Extract every record, keeping each one exactly as it is.

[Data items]

---+---

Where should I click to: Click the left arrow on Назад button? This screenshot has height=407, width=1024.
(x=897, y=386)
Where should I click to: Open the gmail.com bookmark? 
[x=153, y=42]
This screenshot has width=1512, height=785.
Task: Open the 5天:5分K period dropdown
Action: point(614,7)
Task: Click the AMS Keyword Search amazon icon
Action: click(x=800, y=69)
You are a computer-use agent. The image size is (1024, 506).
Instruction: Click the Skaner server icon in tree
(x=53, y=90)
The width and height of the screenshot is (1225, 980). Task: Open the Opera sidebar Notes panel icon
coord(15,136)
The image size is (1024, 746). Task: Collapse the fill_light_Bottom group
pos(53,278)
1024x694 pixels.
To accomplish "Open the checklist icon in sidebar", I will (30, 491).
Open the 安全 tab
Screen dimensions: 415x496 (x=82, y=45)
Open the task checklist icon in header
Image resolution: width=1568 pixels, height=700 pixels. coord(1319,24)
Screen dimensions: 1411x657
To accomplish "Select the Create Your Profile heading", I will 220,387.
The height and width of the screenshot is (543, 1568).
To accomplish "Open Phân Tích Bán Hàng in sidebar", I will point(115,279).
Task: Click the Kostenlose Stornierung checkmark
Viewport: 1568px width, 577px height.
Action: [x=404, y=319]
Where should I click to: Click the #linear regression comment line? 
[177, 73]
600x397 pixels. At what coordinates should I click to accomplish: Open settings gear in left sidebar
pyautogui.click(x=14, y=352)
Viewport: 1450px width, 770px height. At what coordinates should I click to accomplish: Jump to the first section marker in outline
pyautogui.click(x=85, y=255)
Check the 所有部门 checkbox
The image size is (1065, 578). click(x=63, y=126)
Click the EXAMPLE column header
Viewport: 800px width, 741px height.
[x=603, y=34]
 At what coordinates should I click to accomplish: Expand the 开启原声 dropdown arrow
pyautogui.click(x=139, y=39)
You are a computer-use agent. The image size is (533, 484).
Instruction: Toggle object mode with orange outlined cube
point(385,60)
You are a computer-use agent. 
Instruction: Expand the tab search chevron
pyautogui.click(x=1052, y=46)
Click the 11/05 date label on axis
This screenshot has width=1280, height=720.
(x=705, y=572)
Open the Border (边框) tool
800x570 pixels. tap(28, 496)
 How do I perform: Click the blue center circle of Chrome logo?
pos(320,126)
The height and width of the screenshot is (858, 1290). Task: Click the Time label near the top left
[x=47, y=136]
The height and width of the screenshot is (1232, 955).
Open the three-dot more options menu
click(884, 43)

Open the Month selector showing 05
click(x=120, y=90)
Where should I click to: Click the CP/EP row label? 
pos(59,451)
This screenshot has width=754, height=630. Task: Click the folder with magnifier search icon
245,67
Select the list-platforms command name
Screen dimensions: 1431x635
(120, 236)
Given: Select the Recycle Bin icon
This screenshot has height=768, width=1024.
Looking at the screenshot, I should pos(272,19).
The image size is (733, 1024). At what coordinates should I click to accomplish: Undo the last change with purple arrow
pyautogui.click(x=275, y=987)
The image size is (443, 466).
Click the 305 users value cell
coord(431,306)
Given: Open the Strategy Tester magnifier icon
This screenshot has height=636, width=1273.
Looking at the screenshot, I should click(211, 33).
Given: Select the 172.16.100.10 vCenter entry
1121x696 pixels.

---+---

→ **Task solution**
Where should I click to: Click the left arrow on Назад button? This screenshot has height=407, width=1024.
(x=897, y=386)
Where should I click to: Open the gmail.com bookmark? 
[x=153, y=42]
This screenshot has width=1512, height=785.
Task: Open the 5天:5分K period dropdown
Action: point(614,7)
Task: Click the AMS Keyword Search amazon icon
Action: click(x=800, y=69)
You are a computer-use agent. The image size is (1024, 506).
Instruction: Click the Skaner server icon in tree
(x=53, y=90)
The width and height of the screenshot is (1225, 980). Task: Open the Opera sidebar Notes panel icon
coord(15,136)
The image size is (1024, 746). Task: Collapse the fill_light_Bottom group
pos(53,278)
1024x694 pixels.
To accomplish "Open the checklist icon in sidebar", I will (30, 491).
Open the 安全 tab
Screen dimensions: 415x496 (x=82, y=45)
Open the task checklist icon in header
Image resolution: width=1568 pixels, height=700 pixels. coord(1319,24)
Screen dimensions: 1411x657
To accomplish "Select the Create Your Profile heading", I will 220,387.
The height and width of the screenshot is (543, 1568).
To accomplish "Open Phân Tích Bán Hàng in sidebar", I will point(115,279).
Task: Click the Kostenlose Stornierung checkmark
Viewport: 1568px width, 577px height.
Action: [x=404, y=319]
Where should I click to: Click the #linear regression comment line? 
[177, 73]
600x397 pixels. At what coordinates should I click to accomplish: Open settings gear in left sidebar
pyautogui.click(x=14, y=352)
Viewport: 1450px width, 770px height. At what coordinates should I click to accomplish: Jump to the first section marker in outline
pyautogui.click(x=85, y=255)
Check the 所有部门 checkbox
The image size is (1065, 578). click(x=63, y=126)
Click the EXAMPLE column header
Viewport: 800px width, 741px height.
[x=603, y=34]
 At what coordinates should I click to accomplish: Expand the 开启原声 dropdown arrow
pyautogui.click(x=139, y=39)
You are a computer-use agent. The image size is (533, 484).
Instruction: Toggle object mode with orange outlined cube
point(385,60)
You are a computer-use agent. 
Instruction: Expand the tab search chevron
pyautogui.click(x=1052, y=46)
Click the 11/05 date label on axis
This screenshot has width=1280, height=720.
(x=705, y=572)
Open the Border (边框) tool
800x570 pixels. tap(28, 496)
 How do I perform: Click the blue center circle of Chrome logo?
pos(320,126)
The height and width of the screenshot is (858, 1290). Task: Click the Time label near the top left
[x=47, y=136]
The height and width of the screenshot is (1232, 955).
Open the three-dot more options menu
click(884, 43)

Open the Month selector showing 05
click(x=120, y=90)
Where should I click to: Click the CP/EP row label? 
pos(59,451)
This screenshot has width=754, height=630. Task: Click the folder with magnifier search icon
245,67
Select the list-platforms command name
Screen dimensions: 1431x635
(120, 236)
Given: Select the Recycle Bin icon
This screenshot has height=768, width=1024.
Looking at the screenshot, I should pos(272,19).
The image size is (733, 1024). At what coordinates should I click to accomplish: Undo the last change with purple arrow
pyautogui.click(x=275, y=987)
The image size is (443, 466).
Click the 305 users value cell
coord(431,306)
Given: Open the Strategy Tester magnifier icon
This screenshot has height=636, width=1273.
Looking at the screenshot, I should click(211, 33).
Given: Select the 172.16.100.10 vCenter entry
1121x696 pixels.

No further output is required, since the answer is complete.